3-2 Sec. 4. TERMINATION OF PROVIDER CONTRACTS. (a) Before
3-3 terminating a provider contract with a practitioner, the managed
3-4 care plan shall provide the practitioner with notice, an
3-5 opportunity for discussion, and an opportunity to enter into and
3-6 complete a corrective action program to cure any deficiency.
3-7 (b) This section does not apply to termination of a provider
3-8 contract in a case in which there is a risk of imminent harm to
3-9 patient health or in which the practitioner's license has been
3-10 suspended, revoked, or limited by a state regulatory agency.
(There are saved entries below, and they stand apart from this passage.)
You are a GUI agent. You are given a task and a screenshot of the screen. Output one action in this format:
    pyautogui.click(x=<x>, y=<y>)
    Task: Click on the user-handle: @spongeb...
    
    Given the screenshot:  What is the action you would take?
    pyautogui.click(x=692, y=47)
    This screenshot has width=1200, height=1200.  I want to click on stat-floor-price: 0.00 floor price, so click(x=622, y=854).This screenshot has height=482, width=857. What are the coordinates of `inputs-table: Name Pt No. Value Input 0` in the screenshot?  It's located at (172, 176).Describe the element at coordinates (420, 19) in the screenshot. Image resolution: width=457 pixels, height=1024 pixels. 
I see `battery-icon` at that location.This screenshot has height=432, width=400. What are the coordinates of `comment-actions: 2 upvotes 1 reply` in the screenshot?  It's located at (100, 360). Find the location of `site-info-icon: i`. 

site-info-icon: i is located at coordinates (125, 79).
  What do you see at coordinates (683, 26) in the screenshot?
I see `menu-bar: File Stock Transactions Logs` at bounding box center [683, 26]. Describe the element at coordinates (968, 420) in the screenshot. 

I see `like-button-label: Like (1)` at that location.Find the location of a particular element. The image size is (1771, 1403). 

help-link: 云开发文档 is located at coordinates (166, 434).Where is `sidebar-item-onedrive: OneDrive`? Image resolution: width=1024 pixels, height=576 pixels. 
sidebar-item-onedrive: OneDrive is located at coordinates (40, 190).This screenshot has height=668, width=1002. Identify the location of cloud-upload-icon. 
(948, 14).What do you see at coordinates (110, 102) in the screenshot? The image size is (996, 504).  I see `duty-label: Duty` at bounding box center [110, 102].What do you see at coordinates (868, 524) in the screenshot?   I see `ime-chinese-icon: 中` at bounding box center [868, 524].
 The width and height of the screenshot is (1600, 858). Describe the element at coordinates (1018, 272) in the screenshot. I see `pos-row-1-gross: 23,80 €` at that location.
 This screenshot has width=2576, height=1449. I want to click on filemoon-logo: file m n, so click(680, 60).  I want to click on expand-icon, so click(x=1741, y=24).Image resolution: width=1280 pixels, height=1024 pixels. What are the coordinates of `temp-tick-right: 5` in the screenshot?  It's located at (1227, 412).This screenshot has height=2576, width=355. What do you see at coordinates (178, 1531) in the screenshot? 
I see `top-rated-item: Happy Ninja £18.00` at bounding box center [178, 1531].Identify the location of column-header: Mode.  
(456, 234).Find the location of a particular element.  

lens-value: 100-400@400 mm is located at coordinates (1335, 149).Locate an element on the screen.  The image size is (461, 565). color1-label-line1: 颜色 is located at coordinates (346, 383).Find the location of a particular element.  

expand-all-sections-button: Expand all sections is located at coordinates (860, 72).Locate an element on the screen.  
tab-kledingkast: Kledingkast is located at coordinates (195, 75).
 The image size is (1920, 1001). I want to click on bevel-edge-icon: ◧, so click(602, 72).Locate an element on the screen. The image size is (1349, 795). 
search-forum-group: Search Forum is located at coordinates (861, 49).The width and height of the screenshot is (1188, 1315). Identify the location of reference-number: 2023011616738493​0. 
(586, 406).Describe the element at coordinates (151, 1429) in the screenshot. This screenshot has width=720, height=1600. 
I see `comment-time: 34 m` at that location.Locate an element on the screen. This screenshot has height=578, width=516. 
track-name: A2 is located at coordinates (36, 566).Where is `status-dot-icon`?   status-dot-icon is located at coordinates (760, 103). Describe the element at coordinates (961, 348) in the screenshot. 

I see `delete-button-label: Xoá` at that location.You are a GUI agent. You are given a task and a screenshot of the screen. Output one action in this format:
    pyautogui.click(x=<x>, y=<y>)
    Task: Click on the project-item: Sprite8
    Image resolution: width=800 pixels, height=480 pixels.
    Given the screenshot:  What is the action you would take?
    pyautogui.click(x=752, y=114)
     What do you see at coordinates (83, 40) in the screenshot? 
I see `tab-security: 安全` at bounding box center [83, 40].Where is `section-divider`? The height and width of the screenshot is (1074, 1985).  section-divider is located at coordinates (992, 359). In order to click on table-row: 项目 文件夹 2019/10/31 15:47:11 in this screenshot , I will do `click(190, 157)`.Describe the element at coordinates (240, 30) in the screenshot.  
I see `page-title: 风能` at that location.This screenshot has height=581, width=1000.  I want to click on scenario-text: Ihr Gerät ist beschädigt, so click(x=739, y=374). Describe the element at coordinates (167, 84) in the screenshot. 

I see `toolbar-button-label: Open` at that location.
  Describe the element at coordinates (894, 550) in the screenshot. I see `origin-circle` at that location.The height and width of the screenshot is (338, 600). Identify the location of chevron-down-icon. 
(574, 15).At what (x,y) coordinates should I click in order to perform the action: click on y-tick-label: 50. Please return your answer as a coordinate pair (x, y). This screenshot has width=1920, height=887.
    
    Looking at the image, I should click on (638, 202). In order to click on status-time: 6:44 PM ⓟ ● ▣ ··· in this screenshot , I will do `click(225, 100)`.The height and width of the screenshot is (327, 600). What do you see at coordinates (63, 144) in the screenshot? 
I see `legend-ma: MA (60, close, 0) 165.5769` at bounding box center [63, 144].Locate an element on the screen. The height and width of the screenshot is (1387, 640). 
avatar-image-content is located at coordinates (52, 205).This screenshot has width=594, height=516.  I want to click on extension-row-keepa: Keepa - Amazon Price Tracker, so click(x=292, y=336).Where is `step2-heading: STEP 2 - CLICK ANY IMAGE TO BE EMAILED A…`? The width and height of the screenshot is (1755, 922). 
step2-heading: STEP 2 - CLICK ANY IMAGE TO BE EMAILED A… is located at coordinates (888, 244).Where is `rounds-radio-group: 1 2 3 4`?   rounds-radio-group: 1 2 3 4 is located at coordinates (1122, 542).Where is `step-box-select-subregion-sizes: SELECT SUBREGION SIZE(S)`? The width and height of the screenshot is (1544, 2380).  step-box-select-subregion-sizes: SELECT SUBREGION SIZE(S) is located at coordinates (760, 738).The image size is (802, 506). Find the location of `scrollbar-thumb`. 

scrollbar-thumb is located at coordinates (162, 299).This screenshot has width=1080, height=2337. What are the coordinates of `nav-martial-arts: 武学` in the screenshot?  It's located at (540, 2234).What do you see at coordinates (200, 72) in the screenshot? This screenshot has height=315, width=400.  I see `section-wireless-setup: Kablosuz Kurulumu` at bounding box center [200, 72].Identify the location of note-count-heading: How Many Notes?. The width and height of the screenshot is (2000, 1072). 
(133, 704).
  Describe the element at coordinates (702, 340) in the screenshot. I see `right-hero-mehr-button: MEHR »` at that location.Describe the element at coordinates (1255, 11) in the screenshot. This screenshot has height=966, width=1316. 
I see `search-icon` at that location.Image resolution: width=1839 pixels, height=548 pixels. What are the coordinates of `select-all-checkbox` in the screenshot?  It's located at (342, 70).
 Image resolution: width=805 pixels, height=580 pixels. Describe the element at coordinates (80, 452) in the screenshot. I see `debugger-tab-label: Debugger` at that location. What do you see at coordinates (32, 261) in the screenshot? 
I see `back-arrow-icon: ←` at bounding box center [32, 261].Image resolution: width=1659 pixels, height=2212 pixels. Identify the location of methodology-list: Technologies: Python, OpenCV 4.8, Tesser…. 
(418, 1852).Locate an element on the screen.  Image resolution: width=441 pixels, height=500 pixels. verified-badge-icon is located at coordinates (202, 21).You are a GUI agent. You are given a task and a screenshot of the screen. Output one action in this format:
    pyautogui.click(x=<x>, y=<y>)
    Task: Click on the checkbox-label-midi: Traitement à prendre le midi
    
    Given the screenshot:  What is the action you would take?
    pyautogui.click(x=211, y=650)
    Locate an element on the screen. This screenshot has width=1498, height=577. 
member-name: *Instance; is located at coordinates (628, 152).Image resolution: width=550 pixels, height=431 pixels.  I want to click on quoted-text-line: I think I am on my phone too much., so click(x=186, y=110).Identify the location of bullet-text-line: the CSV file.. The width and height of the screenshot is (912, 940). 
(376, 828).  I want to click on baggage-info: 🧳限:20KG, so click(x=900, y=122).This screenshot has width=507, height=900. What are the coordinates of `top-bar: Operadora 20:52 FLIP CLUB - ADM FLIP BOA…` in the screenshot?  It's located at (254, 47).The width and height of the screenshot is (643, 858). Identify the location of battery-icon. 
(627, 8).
3-11 Sec. 5. PRIOR AUTHORIZATION. A managed care plan shall
3-12 respond to practitioner requests for prior authorization not later
3-13 than the 24th hour after the time the request was made and shall
3-14 provide qualified personnel for same-day telephone responses to
3-15 inquiries about medical necessity, including certification of
3-16 continued length of stay. This section does not authorize a
3-17 managed care plan to require prior authorization for emergency
3-18 care.
3-19 Sec. 6. SCOPE OF PRACTICE. (a) A managed care plan may not
3-20 restrict a practitioner's scope of practice under the
3-21 practitioner's professional license and may not require
3-22 credentials in addition to state licensure.
3-23 (b) This section does not affect a hospital's right to
3-24 credential practitioners as otherwise permitted by law.
3-25 Sec. 7. APPLICATION; FEES. This article does not prohibit a
3-26 managed care plan from requiring a practitioner to pay a reasonable
3-27 application or other administrative fee applicable to all
4-1 contracting providers.
4-2 SECTION 2. This Act takes effect September 1, 1995, and
4-3 applies only to a contract between a practitioner and a managed
4-4 care plan entered into on or after that date. A contract entered
4-5 into before the effective date of this Act is governed by the law
4-6 as it existed immediately before that date, and that law is
4-7 continued in effect for this purpose.
4-8 SECTION 3. The importance of this legislation and the
4-9 crowded condition of the calendars in both houses create an
4-10 emergency and an imperative public necessity that the
4-11 constitutional rule requiring bills to be read on three several
4-12 days in each house be suspended, and this rule is hereby suspended.